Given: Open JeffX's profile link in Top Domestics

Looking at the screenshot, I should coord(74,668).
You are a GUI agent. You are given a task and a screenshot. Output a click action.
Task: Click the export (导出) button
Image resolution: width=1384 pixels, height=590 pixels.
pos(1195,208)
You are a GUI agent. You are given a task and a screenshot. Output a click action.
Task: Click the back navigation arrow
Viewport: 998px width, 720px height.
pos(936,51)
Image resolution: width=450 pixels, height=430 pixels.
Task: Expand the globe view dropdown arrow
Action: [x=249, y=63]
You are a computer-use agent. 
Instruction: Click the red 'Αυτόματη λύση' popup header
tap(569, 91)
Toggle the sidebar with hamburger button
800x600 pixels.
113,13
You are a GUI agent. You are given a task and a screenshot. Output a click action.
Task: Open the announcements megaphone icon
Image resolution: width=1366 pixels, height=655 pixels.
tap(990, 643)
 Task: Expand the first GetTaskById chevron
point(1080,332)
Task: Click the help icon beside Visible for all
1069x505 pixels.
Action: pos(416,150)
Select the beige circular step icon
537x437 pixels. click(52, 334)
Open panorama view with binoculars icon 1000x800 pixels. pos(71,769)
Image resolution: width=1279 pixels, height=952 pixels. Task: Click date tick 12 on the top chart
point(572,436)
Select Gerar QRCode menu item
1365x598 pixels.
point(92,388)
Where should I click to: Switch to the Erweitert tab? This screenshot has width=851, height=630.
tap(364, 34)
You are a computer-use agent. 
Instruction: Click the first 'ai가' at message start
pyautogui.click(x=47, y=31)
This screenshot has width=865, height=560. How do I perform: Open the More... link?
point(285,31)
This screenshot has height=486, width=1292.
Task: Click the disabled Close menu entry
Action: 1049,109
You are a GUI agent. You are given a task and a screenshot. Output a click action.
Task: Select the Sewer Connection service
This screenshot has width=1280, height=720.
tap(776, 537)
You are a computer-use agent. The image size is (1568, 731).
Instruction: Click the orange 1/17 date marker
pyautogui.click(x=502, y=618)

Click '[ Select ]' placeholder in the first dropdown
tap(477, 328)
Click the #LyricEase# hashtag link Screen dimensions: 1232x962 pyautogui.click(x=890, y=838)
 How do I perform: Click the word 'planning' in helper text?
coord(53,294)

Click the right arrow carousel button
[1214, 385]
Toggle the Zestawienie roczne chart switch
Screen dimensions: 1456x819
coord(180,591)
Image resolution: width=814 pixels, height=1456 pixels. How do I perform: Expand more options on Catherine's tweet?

TASK DESCRIPTION -> Only the lines from the one containing "Click the right arrow carousel button" through the final line of the records above should be printed, exactly as they stand.

PROBLEM SOLUTION ->
Click the right arrow carousel button
[1214, 385]
Toggle the Zestawienie roczne chart switch
Screen dimensions: 1456x819
coord(180,591)
Image resolution: width=814 pixels, height=1456 pixels. How do I perform: Expand more options on Catherine's tweet?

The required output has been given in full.